- _REQUIRED WORK_
Please filter the entries for the word "checkmark" and copy every line that has it.

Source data
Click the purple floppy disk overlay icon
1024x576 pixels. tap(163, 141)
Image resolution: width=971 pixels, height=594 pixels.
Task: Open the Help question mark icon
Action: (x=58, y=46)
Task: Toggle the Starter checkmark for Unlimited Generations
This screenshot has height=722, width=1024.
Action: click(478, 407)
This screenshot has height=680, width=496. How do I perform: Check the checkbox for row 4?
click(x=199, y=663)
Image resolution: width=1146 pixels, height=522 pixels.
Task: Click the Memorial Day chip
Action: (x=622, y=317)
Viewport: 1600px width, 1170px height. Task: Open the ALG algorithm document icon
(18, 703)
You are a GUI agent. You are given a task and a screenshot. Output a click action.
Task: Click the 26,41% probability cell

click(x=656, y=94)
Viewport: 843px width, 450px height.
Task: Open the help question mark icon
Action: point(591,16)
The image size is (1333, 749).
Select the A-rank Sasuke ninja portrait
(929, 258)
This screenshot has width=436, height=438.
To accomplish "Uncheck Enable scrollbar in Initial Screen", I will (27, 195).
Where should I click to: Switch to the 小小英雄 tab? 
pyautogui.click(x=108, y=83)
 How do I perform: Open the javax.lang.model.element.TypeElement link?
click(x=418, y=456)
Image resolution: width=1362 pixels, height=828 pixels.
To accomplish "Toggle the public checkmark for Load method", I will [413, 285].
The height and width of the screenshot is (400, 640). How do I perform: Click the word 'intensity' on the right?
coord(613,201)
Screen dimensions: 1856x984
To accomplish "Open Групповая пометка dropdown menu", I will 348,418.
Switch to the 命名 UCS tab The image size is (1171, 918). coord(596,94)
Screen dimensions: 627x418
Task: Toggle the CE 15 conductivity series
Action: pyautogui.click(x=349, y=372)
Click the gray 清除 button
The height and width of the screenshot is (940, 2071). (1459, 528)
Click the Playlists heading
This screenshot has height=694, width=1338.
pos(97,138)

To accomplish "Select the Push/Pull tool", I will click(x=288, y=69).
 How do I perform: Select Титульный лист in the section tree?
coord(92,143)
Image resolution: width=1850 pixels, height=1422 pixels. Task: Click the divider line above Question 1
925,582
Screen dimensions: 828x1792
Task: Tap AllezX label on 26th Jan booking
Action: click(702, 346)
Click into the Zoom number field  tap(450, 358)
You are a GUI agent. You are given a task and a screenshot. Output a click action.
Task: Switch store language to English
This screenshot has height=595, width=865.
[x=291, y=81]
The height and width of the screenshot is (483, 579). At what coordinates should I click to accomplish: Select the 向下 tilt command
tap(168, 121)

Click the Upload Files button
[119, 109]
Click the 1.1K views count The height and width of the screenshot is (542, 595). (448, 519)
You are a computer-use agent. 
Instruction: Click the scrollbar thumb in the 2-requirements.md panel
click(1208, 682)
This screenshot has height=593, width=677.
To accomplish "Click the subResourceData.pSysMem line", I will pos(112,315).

- _SOLUTION FOR THIS EXERCISE_
Task: Toggle the Starter checkmark for Unlimited Generations
To accomplish "Toggle the public checkmark for Load method", I will [413, 285].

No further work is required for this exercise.